The processes of hydrogen evolution reaction and anodic dissolution of zinc and zinc-antimony alloys with different antimony amounts (0.5 and 1%) immersed in 6 M KOH were tested via many electrochemical methods as Tafel polarization, cyclic voltammetry (CV), impedance spectroscopy (EIS), and charge-discharge. Newly formed phases, the morphology of the surface, and chemical composition for Zn and Zn–Sb alloys after and before corrosion were determined via appreciated analysis instruments as X-ray diffraction (XRD), scanning electron microscopy (SEM) provided with an energy-dispersive X-ray spectroscopy detector (EDS). The results of Tafel plots exhibited that, the protection efficiency of corrosion (η%) gets greater with the increase of both temperature and Sb content. It is impressive to note that, η% for Zn–Sb alloy (1%Sb) reaches the highest value of 98.55% at the higher studied temperature (55 °C).
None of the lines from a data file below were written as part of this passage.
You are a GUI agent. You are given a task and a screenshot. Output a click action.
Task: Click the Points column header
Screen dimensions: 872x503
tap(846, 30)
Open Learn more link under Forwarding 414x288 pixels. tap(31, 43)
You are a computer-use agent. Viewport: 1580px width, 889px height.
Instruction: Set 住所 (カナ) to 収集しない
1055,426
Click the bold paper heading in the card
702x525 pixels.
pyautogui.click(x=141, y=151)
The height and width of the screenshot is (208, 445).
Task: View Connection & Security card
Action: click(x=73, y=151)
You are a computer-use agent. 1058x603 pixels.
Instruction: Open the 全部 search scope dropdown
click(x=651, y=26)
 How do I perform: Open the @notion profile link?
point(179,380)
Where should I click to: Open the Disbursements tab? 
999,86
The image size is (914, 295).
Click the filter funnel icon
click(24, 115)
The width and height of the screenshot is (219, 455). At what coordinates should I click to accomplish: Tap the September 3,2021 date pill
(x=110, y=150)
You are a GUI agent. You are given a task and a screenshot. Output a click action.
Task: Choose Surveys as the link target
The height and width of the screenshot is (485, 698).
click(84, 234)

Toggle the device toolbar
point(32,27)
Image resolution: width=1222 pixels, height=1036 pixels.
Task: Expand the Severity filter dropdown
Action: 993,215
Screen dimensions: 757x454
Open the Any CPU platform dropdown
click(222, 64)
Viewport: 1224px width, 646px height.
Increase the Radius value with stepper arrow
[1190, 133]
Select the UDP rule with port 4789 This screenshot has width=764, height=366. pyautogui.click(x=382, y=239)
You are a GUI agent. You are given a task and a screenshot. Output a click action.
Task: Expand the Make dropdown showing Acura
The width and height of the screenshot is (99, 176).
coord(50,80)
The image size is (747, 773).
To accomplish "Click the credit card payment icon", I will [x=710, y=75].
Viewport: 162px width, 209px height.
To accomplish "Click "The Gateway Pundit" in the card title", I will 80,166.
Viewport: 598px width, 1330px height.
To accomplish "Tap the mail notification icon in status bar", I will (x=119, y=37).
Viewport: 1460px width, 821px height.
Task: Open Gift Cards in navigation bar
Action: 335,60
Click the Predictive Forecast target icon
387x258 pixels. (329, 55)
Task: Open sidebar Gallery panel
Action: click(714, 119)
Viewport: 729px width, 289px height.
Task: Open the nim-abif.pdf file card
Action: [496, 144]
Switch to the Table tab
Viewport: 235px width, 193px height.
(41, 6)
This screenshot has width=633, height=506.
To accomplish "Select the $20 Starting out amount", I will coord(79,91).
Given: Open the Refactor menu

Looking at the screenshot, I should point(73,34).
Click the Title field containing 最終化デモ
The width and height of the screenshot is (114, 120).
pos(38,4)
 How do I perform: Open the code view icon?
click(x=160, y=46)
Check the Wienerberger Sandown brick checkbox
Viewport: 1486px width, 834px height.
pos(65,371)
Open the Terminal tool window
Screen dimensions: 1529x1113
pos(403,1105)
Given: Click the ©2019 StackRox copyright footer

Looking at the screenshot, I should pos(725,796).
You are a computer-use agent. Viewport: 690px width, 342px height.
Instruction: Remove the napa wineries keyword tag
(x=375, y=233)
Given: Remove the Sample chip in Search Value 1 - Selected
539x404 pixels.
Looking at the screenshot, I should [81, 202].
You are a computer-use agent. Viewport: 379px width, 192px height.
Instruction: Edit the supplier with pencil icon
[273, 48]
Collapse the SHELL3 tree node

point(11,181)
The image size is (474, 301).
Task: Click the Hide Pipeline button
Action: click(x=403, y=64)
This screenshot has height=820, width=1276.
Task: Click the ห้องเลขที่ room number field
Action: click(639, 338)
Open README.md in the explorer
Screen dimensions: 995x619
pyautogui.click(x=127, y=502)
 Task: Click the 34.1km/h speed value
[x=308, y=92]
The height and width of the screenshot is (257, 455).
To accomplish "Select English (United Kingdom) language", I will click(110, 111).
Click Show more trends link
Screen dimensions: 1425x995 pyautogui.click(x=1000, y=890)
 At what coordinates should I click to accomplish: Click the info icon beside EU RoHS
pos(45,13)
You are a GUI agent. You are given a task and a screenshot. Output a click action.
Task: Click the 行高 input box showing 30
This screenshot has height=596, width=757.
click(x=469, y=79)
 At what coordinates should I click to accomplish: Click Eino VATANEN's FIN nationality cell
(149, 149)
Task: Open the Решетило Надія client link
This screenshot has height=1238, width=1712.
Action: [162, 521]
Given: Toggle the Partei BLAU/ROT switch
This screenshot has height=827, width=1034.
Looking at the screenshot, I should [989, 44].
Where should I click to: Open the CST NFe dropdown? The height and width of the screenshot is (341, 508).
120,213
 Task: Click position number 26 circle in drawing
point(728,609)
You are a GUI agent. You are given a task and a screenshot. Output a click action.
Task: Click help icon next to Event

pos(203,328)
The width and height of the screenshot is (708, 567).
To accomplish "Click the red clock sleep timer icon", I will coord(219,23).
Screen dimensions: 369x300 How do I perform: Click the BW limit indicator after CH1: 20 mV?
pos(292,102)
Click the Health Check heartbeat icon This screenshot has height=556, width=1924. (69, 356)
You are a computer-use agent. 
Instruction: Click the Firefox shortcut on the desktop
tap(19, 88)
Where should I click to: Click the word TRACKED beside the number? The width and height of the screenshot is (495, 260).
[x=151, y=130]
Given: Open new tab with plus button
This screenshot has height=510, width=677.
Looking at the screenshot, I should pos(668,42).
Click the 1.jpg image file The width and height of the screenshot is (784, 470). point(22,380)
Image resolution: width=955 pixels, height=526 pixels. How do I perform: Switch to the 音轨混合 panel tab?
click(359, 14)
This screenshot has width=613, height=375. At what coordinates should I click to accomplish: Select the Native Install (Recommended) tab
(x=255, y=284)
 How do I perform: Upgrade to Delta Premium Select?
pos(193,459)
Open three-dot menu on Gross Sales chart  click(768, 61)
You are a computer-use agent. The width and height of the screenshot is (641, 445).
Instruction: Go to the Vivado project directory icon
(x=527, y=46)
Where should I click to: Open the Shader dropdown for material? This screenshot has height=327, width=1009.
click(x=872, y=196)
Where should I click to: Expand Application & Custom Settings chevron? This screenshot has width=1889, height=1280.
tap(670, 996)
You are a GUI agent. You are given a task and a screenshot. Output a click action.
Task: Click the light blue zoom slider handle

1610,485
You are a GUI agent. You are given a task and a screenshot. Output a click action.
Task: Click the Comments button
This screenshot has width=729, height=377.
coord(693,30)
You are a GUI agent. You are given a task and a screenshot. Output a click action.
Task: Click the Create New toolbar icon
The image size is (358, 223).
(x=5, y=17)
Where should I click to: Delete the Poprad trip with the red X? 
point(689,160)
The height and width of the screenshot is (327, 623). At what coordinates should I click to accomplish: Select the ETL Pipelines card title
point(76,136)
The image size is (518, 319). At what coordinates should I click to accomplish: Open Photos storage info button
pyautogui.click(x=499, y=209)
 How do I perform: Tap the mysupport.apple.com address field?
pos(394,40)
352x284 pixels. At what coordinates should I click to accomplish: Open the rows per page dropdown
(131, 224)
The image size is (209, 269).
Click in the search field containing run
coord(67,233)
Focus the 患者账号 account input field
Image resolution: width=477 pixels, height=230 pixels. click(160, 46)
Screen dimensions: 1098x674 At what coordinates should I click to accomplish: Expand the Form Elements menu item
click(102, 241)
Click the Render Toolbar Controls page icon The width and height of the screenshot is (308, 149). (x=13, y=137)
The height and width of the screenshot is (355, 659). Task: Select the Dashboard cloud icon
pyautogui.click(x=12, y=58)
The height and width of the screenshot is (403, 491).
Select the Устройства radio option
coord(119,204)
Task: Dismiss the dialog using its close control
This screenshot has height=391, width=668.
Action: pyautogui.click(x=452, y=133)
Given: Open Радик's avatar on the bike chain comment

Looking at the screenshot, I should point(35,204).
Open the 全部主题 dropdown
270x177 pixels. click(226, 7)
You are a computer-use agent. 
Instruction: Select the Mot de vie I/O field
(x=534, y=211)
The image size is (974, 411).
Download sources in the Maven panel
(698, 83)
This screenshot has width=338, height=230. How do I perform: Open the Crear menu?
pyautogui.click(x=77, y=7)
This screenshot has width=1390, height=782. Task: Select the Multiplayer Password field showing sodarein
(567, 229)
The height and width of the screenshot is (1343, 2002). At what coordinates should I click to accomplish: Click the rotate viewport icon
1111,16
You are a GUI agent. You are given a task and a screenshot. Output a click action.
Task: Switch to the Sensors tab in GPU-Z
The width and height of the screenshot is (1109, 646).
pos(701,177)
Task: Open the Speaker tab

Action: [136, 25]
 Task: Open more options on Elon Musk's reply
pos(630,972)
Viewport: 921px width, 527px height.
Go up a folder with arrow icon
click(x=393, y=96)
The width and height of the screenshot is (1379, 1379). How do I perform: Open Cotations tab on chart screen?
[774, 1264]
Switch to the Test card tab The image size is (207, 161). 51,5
The potential of corrosion (Ecorr.) is shifted to a more negative position with the increase of antimony addition to zinc. This reveals that minor alloying amounts of Sb with Zn plays an important role to improve the suppression of the evolved hydrogen, charge efficiency, capacitance, and lifetime of alkaline batteries. Surface investigations revealed the presence of ZnSb and Zn4Sb3 phases on the alloy surface have an essential function in the protection of zinc anodes, and improvement of charge-discharge.